Kim Hunter played a key role in molding "A Streetcar Named Desire" into a more heterosexual drama than its author intended.

Topics: Sex, Marlon Brando, Love and Sex,


The actress Kim Hunter died last week, at the age of 79. She had an unsettled career, intruded on by the blacklist, her steady attachment to New York and the theater (she lived for years in an apartment above the Cherry Lane Theater), and by her unwillingness to be merely glamorous or available. But she made several odd films, and she is memorable in all of them: “A Matter of Life and Death,” “The Seventh Victim,” “Lilith.” And yes, she was in all the early “Planet of the Apes” films. But the obituaries used just one role — her Stella, next to Brando’s Stanley, in “A Streetcar Named Desire.” Yet they didn’t spell out how crucial she was to that extraordinary 1947 opening.

To understand that story, you have to get a grasp on the relationship that existed between the playwright, Tennessee Williams, and his director, Elia Kazan — before either of them was anywhere near as famous as “Streetcar” would make them. Williams was shy, stricken, poetic, not terribly ambitious, not a very effective career-maker, who had fashioned a play that explored American sexuality more deeply than he perhaps understood. He was also as openly gay as the 1940s permitted. In so many ways, Kazan was his exact opposite: brutally candid, murderously ambitious, aggressive and manipulative, and very heterosexual. And Kazan was a new kind of director in that he felt a passionate need to express himself in his productions — the plays he directed had to be ones in which he found himself.

Kazan had brilliant, pointed instincts. He read “Streetcar” and felt a great deal of what was going on, including the way in which Williams had written a kind of homosexual fantasy in which gentleness and refinement (Blanche DuBois) are raped by male energy (Stanley Kowalski). To put it crudely, Kazan intuited the ways in which Williams was getting off on his own play. So he looked for ways in which his own drive might be released.

Stored data entries:
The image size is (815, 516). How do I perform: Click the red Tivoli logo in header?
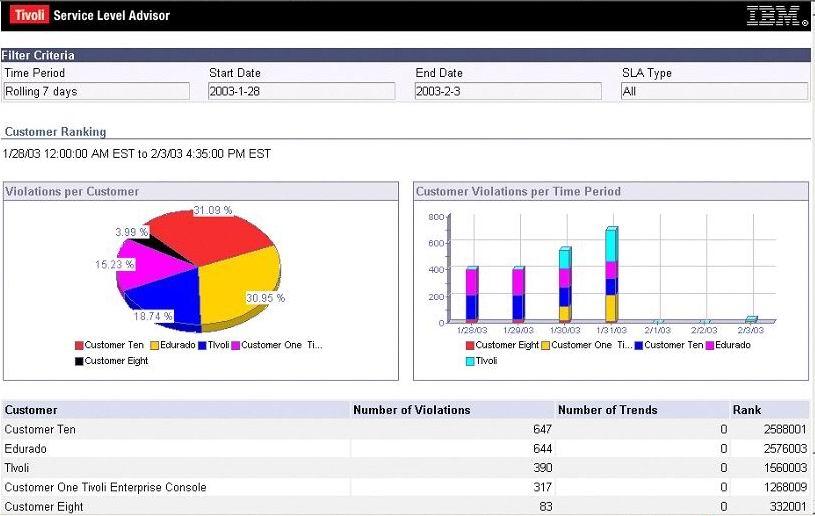[x=29, y=15]
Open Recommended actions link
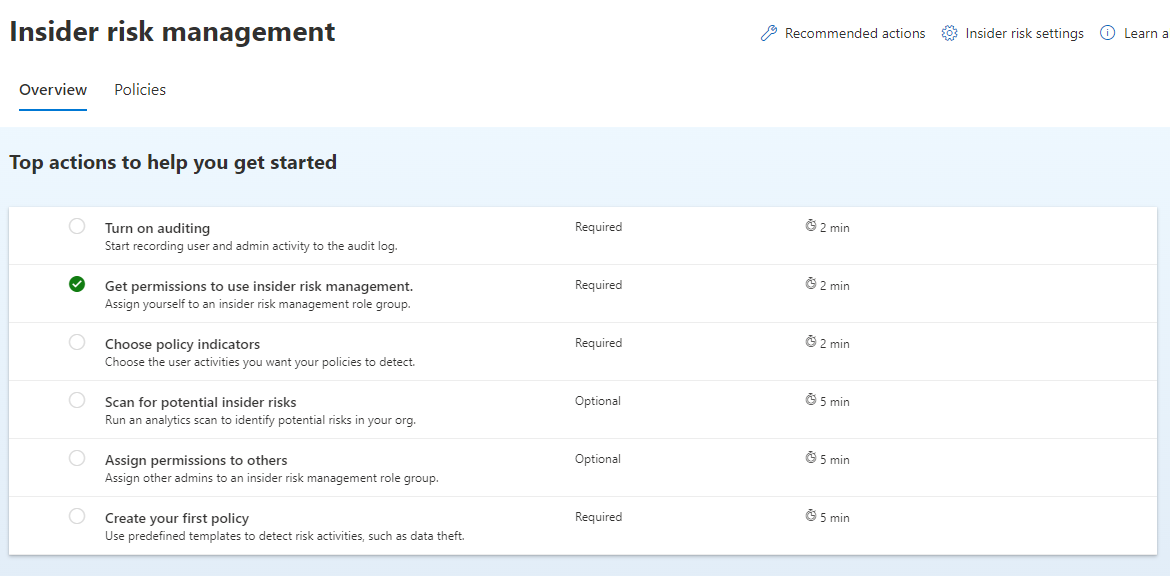 pyautogui.click(x=855, y=34)
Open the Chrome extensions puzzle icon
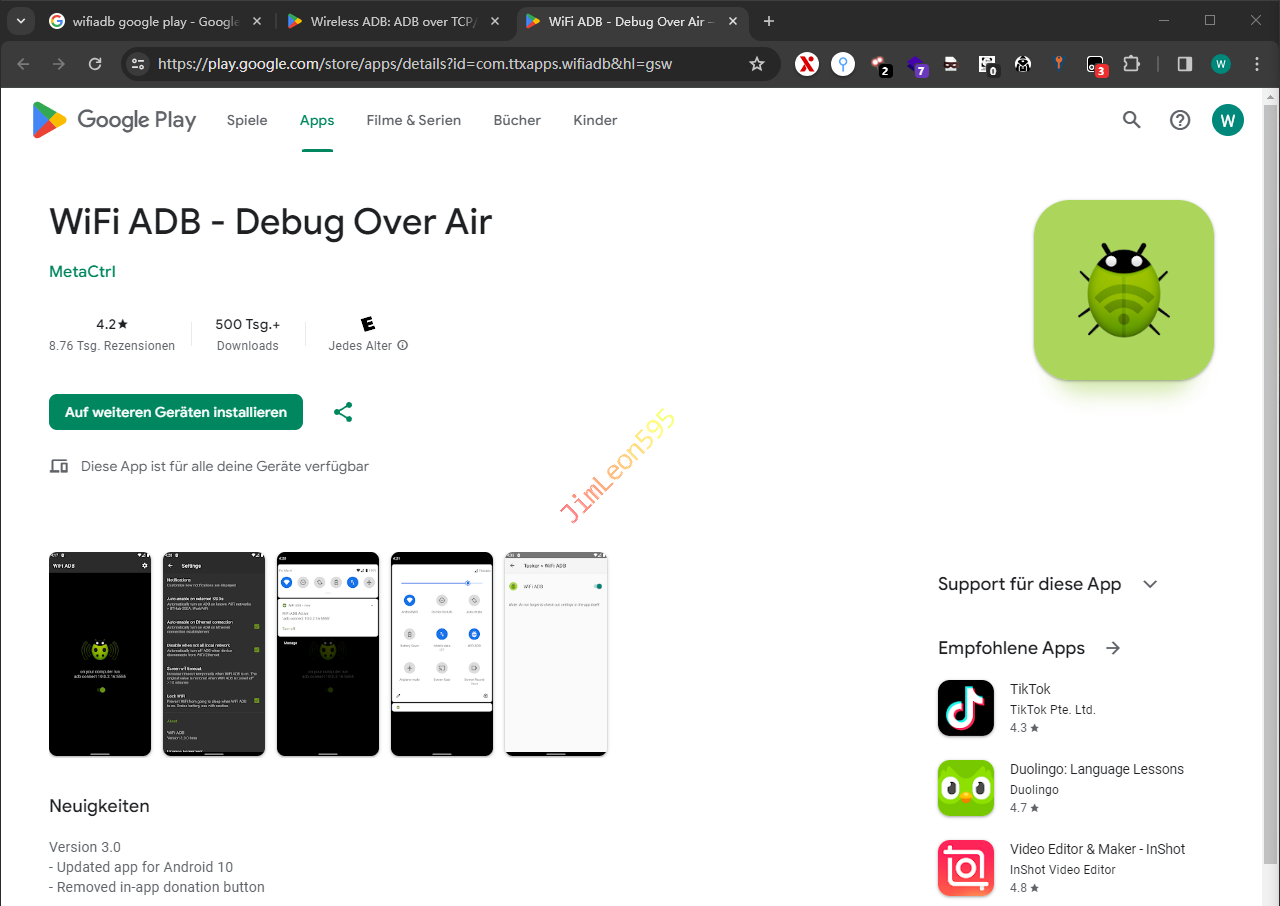Image resolution: width=1280 pixels, height=906 pixels. 1131,64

### WHAT THIS EXERCISE ASKS
**1)** Answer these about the Kim Hunter article:
(a) How old was Kim Hunter when she died?
(b) Who directed the play by Tennessee Williams?
(c) Which character stands for male energy in the play?
**2)** Copy out the stretch of the Kim Hunter article from "The actress Kim" through "extraordinary 1947 opening.".

### RESULTS BY TASK
**1)**
(a) 79
(b) Elia Kazan
(c) Stanley Kowalski

**2)**
The actress Kim Hunter died last week, at the age of 79. She had an unsettled career, intruded on by the blacklist, her steady attachment to New York and the theater (she lived for years in an apartment above the Cherry Lane Theater), and by her unwillingness to be merely glamorous or available. But she made several odd films, and she is memorable in all of them: “A Matter of Life and Death,” “The Seventh Victim,” “Lilith.” And yes, she was in all the early “Planet of the Apes” films. But the obituaries used just one role — her Stella, next to Brando’s Stanley, in “A Streetcar Named Desire.” Yet they didn’t spell out how crucial she was to that extraordinary 1947 opening.